Wycliffe Germany was founded close to 60 years ago. It has a membership of about 150 people. Its main offices in Holzhausen were established a few years after its founding, and all of the orientation and initial training programs happen on our center on the hill above the village.
As acknowledgments of the milestone reached in my ministry with Wycliffe, the thoughtful folks on each side of the Atlantic sent me a little something:
As you can see—once you get past one language barrier or the other—they are similar expressions of remembrance and gratitude. Neither group let this one person get lost or forgotten among the crowd of years and faces. Think of it: I serve alongside thousands of people in this effort to transform lives with the message of love and hope from the One who created the universe and everything in it. And Bible translation is just one facet of the work before us. We still need more folks from a wide range of skills and vocations to see our mission through from beginning to end. Wouldn’t you like to be recognized for that in 2045?
What I find more striking after 25 years is this thought: there are churches and individuals who have been praying for and supporting me during this entire time. That is a significant spiritual and financial investment, one that represents a great deal of confidence in me, in Wycliffe, and in the God we serve. I do not take that faithfulness lightly, and I do not know how to adequately express my gratitude. The Lord my God would do a far better job of it, and so I write: may the Lord our God look with favor on your persistence, devotion, and sacrifice; may he reward you in this life and the next for the trust and faith you have placed in my ministry to him.
As for me, I hope that my heart’s true response after this quarter century is as Jesus described in Luke 17:10: “I am an unworthy servant who has simply done my duty.”
Now I’m going to write as a parent.
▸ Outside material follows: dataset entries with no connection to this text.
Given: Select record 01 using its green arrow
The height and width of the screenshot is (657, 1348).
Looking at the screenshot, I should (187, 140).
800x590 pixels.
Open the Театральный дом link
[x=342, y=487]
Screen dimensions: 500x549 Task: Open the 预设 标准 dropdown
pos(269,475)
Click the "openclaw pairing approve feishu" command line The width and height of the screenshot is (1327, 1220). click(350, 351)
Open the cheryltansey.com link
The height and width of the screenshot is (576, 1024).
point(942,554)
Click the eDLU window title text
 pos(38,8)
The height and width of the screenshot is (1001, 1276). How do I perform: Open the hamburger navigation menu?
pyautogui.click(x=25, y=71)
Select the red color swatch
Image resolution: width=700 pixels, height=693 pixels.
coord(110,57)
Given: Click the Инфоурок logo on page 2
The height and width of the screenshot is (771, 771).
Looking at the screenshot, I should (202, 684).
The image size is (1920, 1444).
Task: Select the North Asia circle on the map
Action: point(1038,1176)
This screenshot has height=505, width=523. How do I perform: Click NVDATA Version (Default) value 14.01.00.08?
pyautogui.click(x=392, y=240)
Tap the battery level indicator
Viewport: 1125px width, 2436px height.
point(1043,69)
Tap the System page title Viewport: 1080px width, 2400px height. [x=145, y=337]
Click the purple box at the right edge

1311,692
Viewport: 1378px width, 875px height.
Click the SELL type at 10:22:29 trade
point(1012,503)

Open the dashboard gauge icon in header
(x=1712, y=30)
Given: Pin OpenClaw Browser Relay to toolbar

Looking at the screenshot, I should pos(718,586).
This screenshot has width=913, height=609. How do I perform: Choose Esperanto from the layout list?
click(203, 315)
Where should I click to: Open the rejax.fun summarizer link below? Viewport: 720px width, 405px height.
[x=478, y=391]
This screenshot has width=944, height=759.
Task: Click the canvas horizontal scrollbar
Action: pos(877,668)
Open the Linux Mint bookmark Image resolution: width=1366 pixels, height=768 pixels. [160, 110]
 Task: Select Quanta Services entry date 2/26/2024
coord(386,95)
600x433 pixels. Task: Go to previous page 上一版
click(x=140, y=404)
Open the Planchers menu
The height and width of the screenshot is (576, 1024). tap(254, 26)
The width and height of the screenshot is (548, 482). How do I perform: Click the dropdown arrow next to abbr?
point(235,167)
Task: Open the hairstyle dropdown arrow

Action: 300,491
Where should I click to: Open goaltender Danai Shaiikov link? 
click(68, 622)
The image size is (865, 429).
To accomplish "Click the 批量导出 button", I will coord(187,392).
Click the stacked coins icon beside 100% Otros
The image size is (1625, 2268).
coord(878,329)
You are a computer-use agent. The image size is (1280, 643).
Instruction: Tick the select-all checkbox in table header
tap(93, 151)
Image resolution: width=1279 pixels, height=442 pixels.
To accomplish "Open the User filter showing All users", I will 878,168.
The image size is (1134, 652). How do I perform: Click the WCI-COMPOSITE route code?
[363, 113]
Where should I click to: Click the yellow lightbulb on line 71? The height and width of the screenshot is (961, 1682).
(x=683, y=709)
After nearly 20 years, Katherine and I underwent the agony-joy of seeing our firstborn leave home to begin life on his own. Our son, Jonathan, flew from Frankfurt to Boston at the end of July to begin his adventure and career with the U.S. Marine Corps. After spending two weeks in quarantine in Atlanta, Georgia, he proceeded to MCRD Parris Island, South Carolina, where he is now in the middle of boot camp. If all goes well, he will graduate on 13 November and travel from there to the School of Infantry at Camp Geiger in North Carolina.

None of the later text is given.